O coreógrafo chama pelo nome o cineasta com quem dialoga o tempo inteiro enquanto fala consigo próprio, diz "Ingmar" como se diz de um amigo, um confessor, um instigador, um par e um mentor. Lanterna Mágica, a autobiografia do realizador sueco, deu-lhe o fio e o modo para se dançar e nos dançar em tempos difíceis. "Apesar de nos tentarem abafar com números e realidades que não são as nossas, a humanidade há de vingar. A humanidade com todas as suas catástrofes", há de ele contar do que esteve no princípio deste solo (podia escrever-se "resume", mas não há maneira de resumir um objeto tão tamanho), tão universal quanto autobiográfico.
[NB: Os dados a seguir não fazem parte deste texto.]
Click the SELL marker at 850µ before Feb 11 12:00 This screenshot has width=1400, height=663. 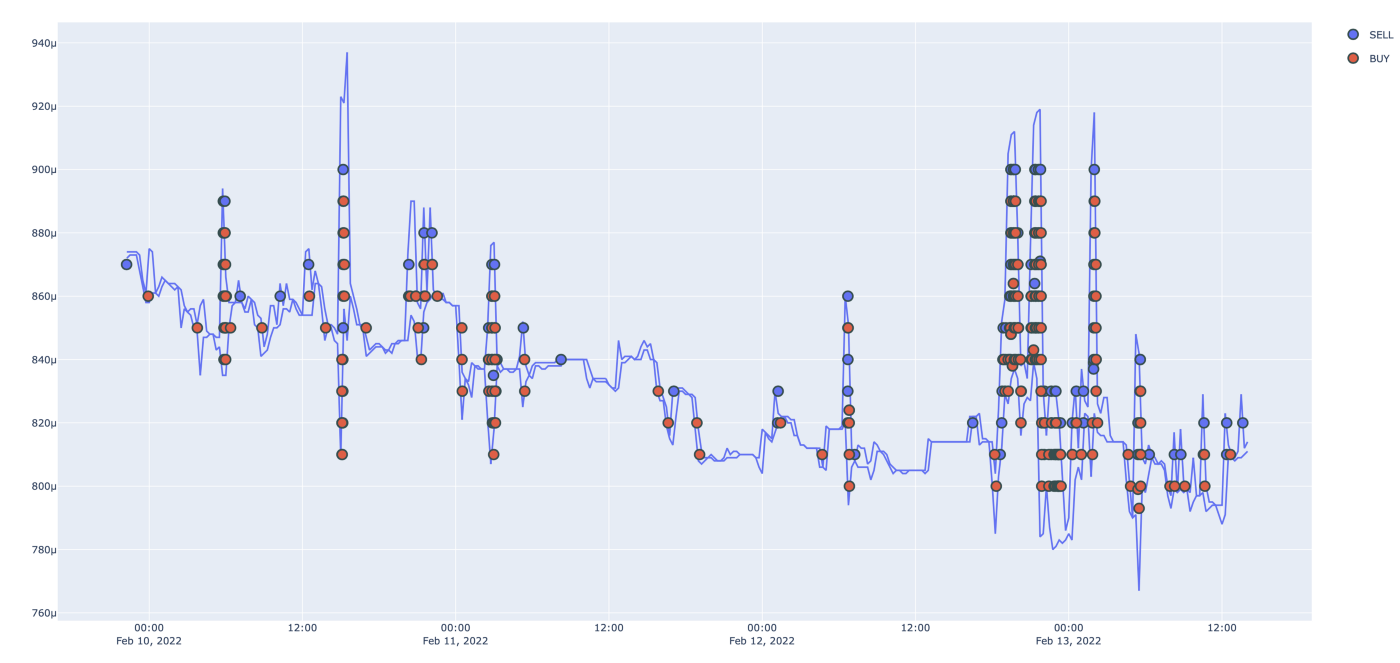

"Será que se pode dançar Bergman? E se sim, será o quê?", perguntava-se. E responde, já em palco: "é colocarmo-nos em frente a nós próprios num espaço sem saída, ajustarmos contas, virarmo-nos do avesso. Dançar Bergman é sermos fiéis a nós próprios". Ora isso, sabemos, é coisa capaz de romper a esfera do infinitamente pessoal para atravessar o espaço e o tempo em direção a todos nós. Quem somos quando nos desmoronamos, como sobrevivemos ao terramoto, quem é essa pessoa que construímos com o entulho e o resto, em cima do que se desfez? "Paulo Ribeiro chora por todos nós", escreveu um crítico brasileiro, e esse momento de catarse está longe de ser singular.